Feedback from patients includes:
“The service was brilliant, everyone was involved from the off and I felt totally supported throughout.”
“Having you as a team, always available, compared to just coming in and out of the treatment room each day, ………..if we had any questions you made yourself available for us. You feel someone is there for you every day.”
“There weren’t any surprises, everything you said would happen did happen”
Key learning points
When dietetics and SLT work collaboratively, benefits to the individual patient and the service can be demonstrated. There are individual benefits associated with not being admitted to hospital and a reduced length of stay, along with a reduction in percentage reduction of body weight loss. This has the potential to impact positively on nutrition, hydration, quality of life, well-being and recovery from treatment.
It is important to appreciate the specific value of each individual therapy team, and the collaboration with the MDT to develop practice ensuring safe effective care that is of a high quality.
To the knowledge of the team there is no previous work that has demonstrated the impact of investing in dietetic and SLT services concurrently, to improve parameters including individual patient outcomes and operational parameters such as length of stay and number of admissions.
It is a reasonable assumption that the introduction of the two therapy groups at this point in the patient pathway can influence both the individual care of the patients and their overall pathway by reducing the number of emergency admissions and allowing services to continue with their elective planned oncology admissions.
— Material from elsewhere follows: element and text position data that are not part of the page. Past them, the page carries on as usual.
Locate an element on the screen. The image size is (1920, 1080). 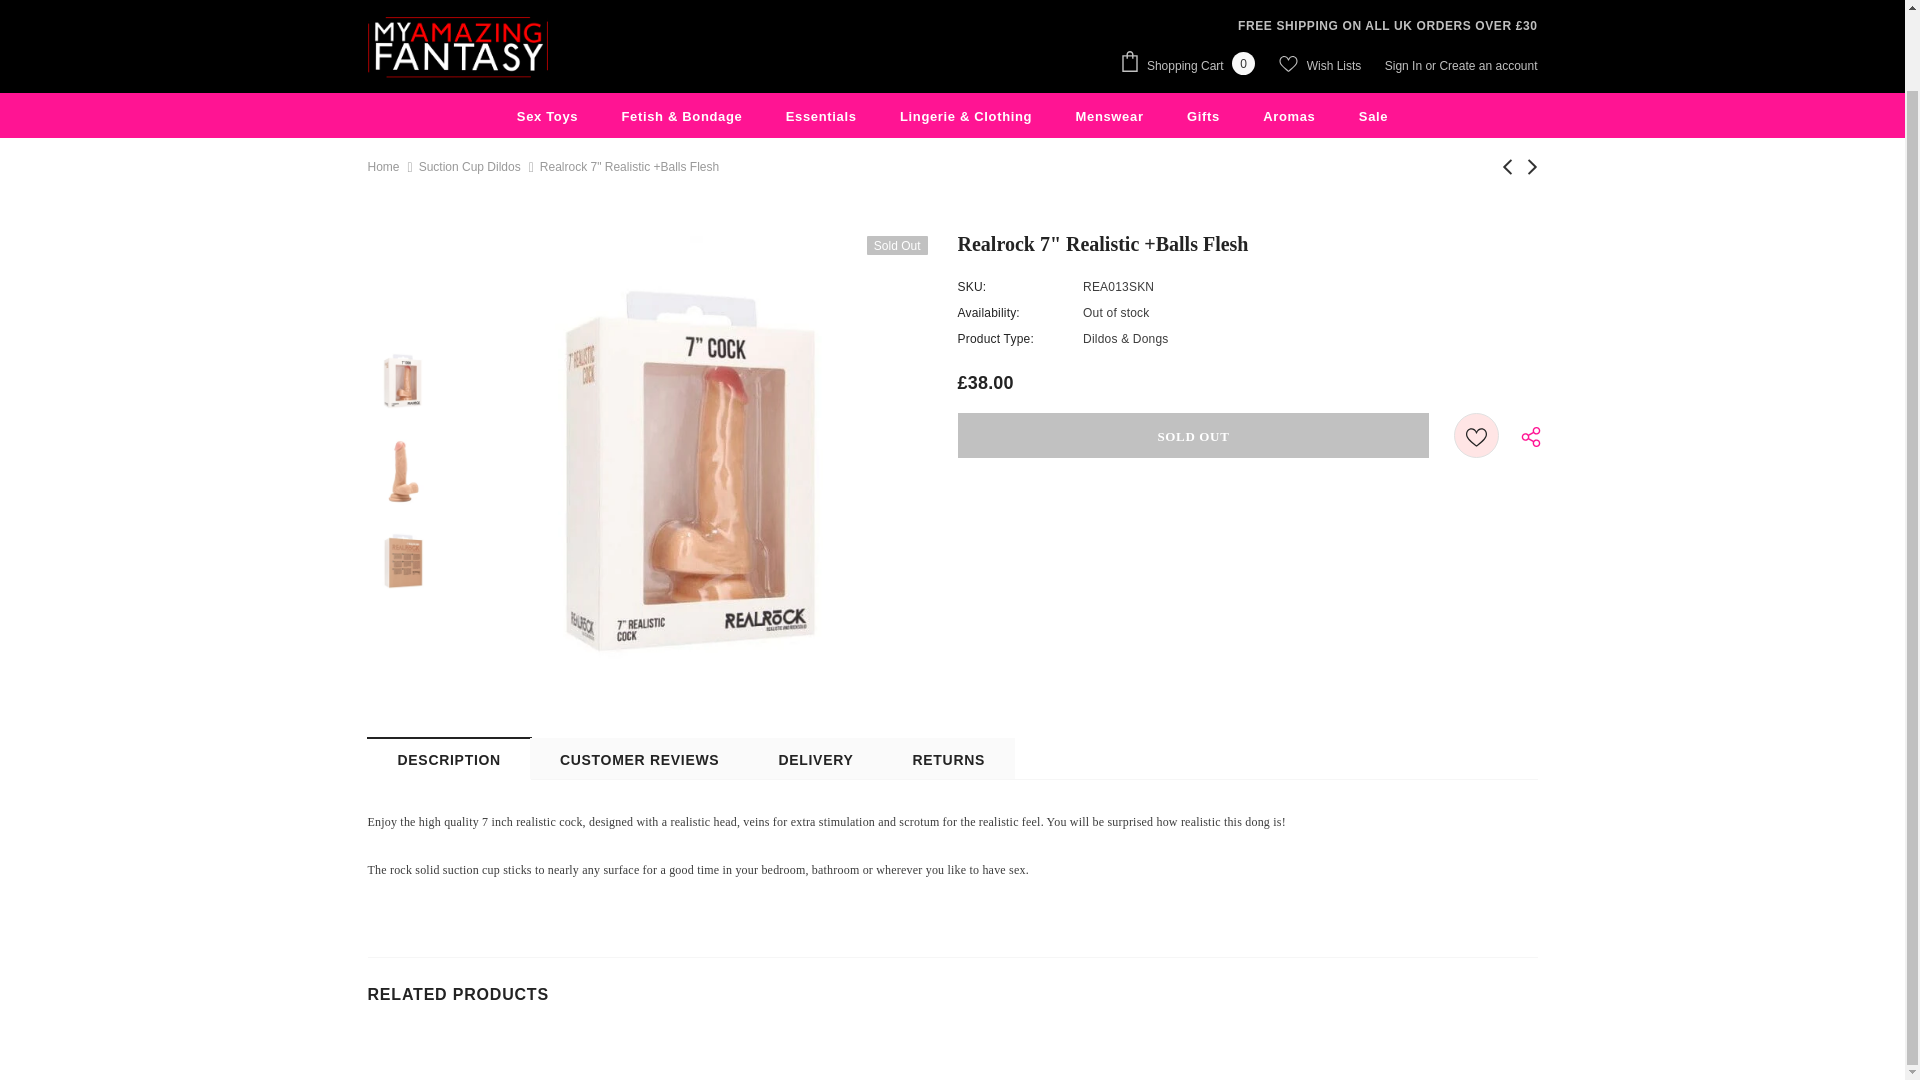
Menswear is located at coordinates (1110, 115).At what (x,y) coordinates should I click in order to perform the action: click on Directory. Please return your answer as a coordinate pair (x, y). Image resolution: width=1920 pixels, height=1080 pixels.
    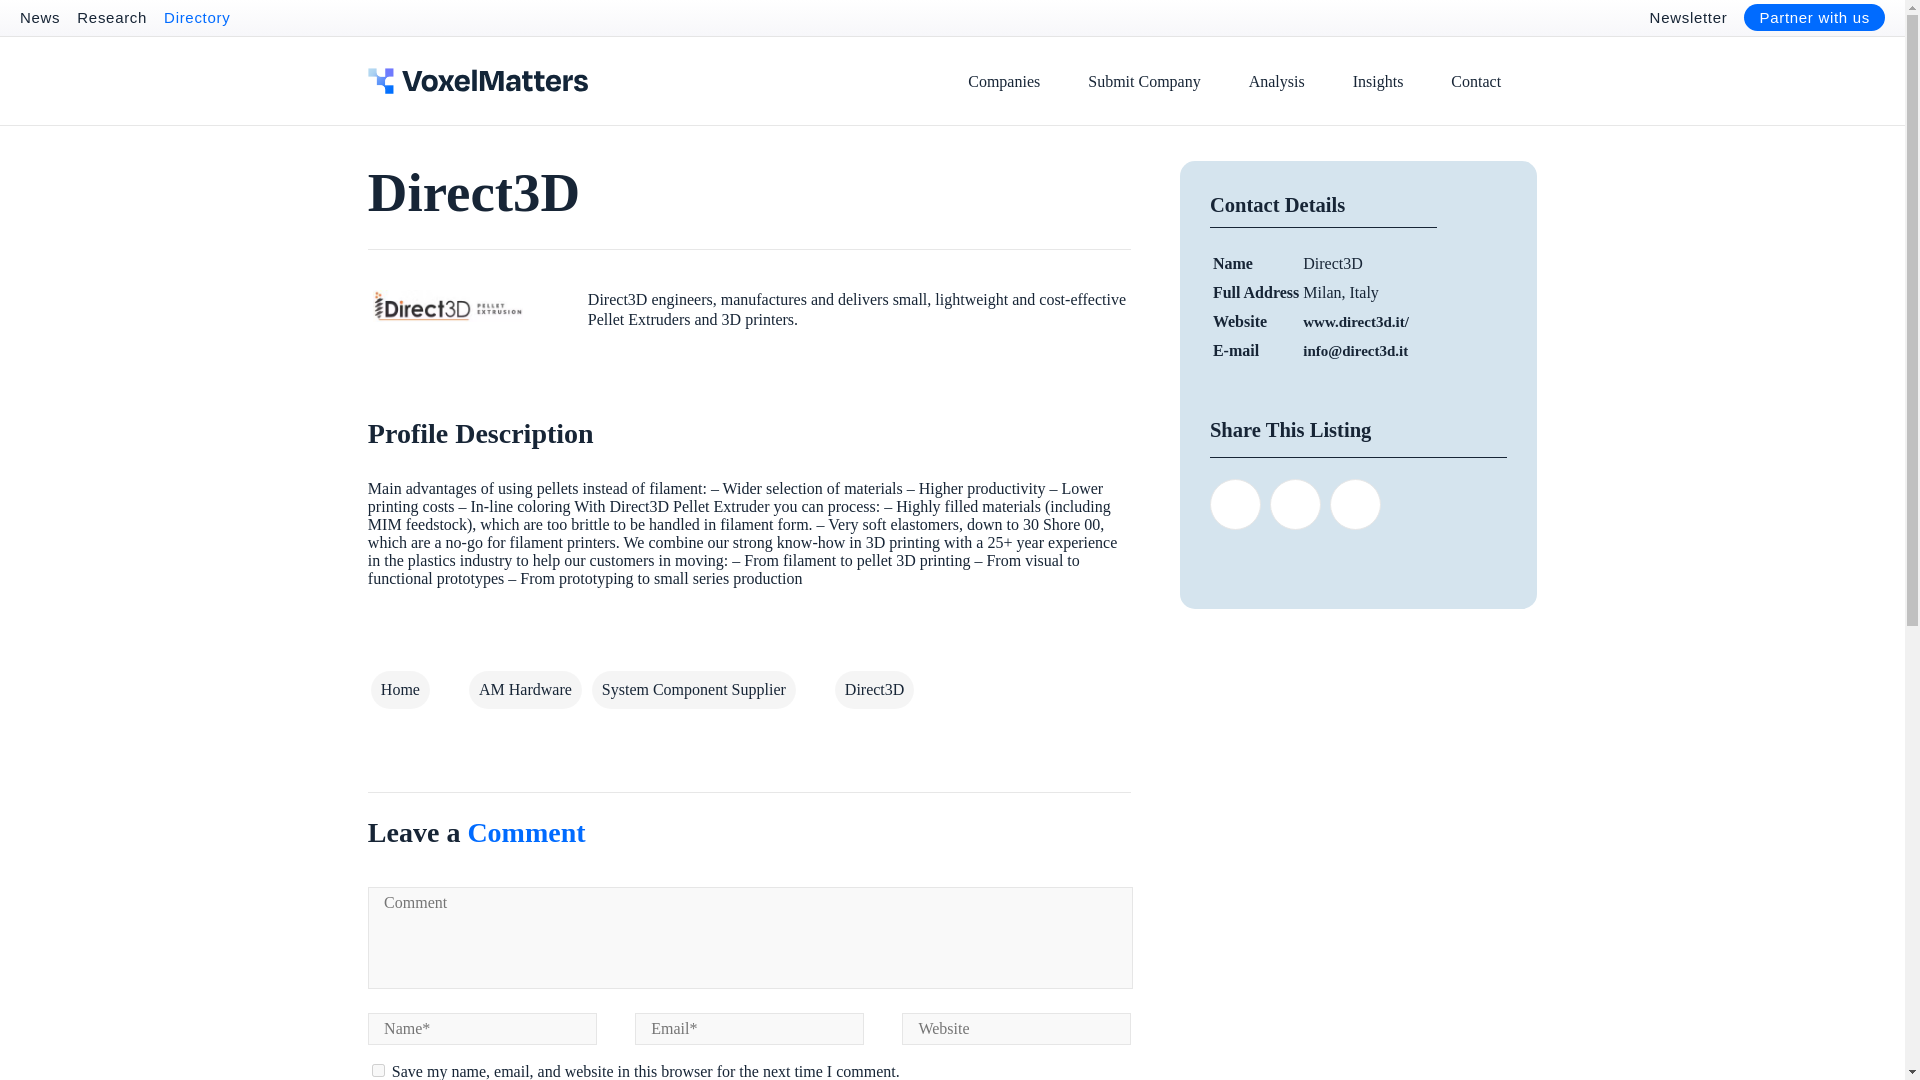
    Looking at the image, I should click on (196, 16).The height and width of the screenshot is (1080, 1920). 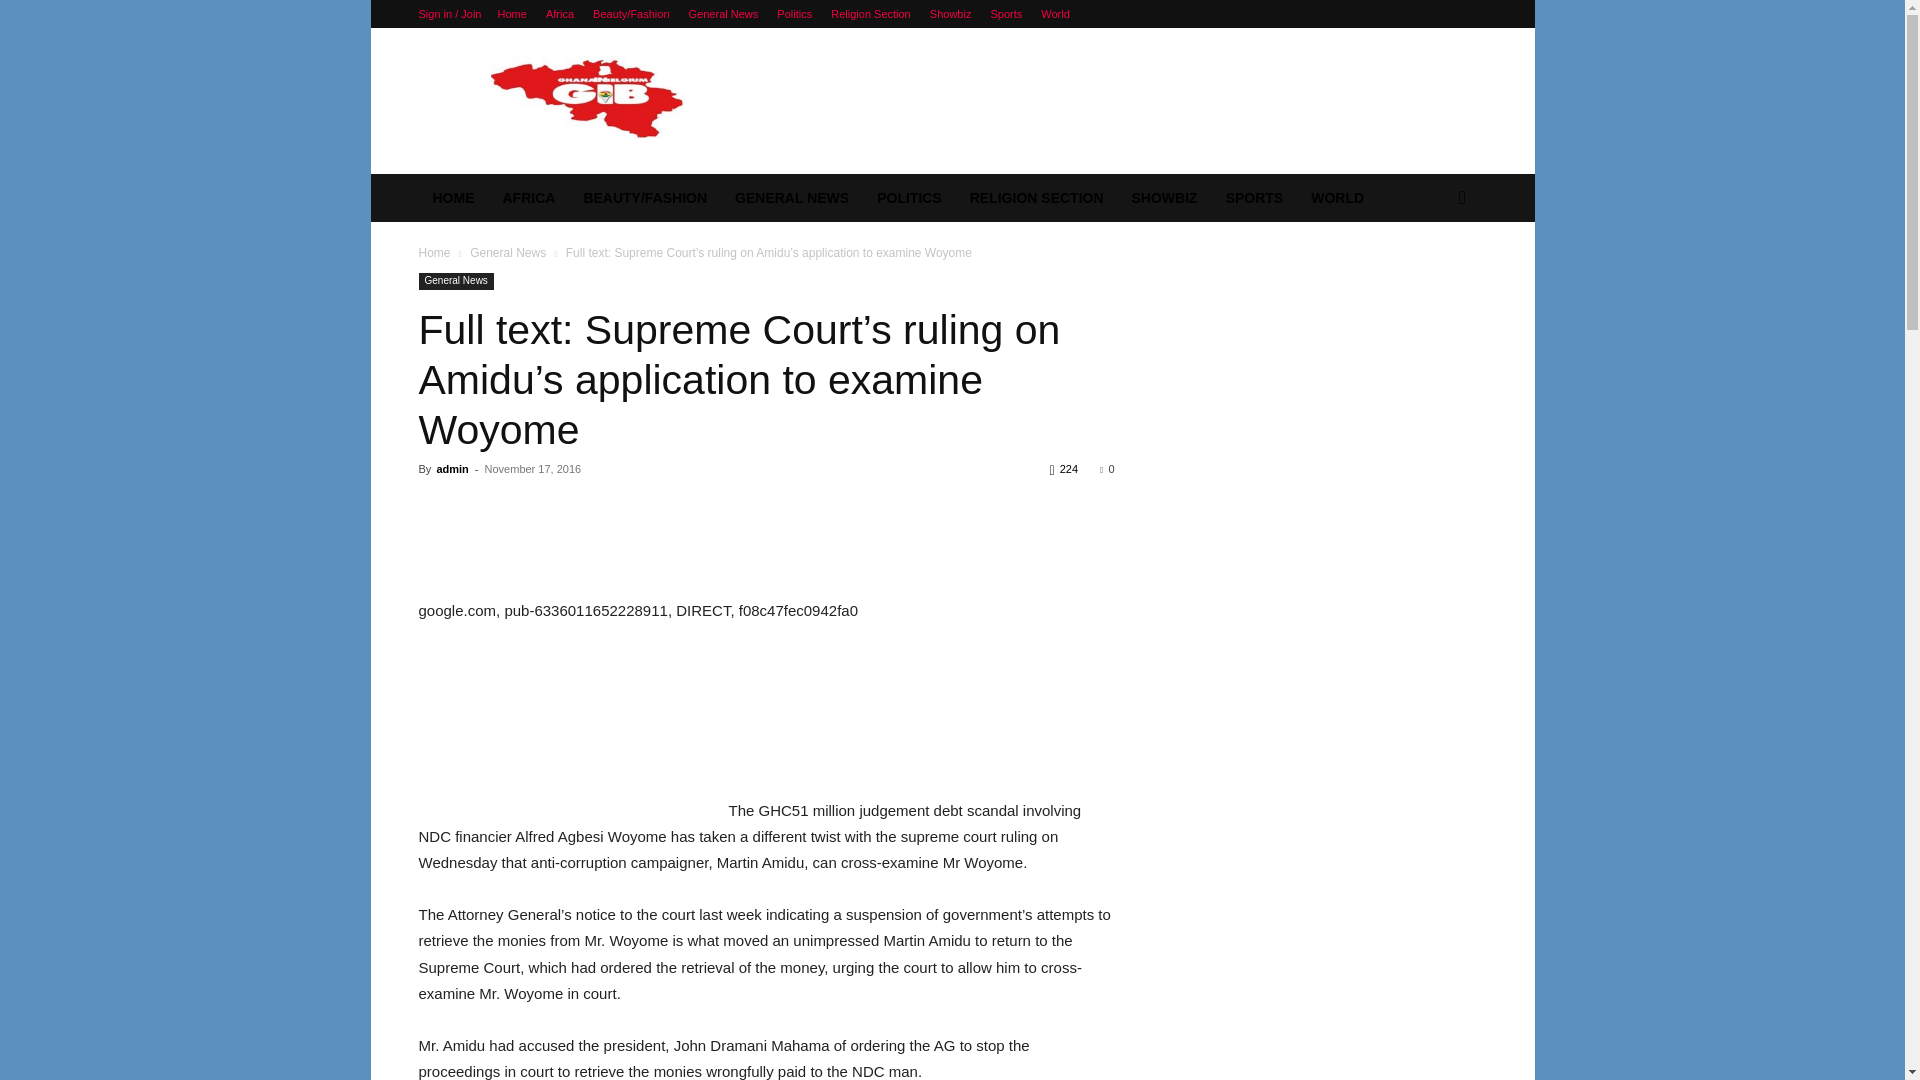 What do you see at coordinates (512, 14) in the screenshot?
I see `Home` at bounding box center [512, 14].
As a therapy team we can attribute the reduction of the inpatient admissions and length of stay to the introduction of the two services.
Report to clinical, operational and financial trust leads that the investment has had a positive impact on the care of patients and their care pathway.
Discuss the service impact with the oncology service, and analysing the data further to consider impact on other specific patient groups such as those with palliative disease. A review of the data associated with the H&NC patients admitted has started now to show that those patients had prolonged length of stay are palliative patients. Our teams believe if they could review patients whilst they are on their palliative treatment there may be an influence on a patient’s length of stay.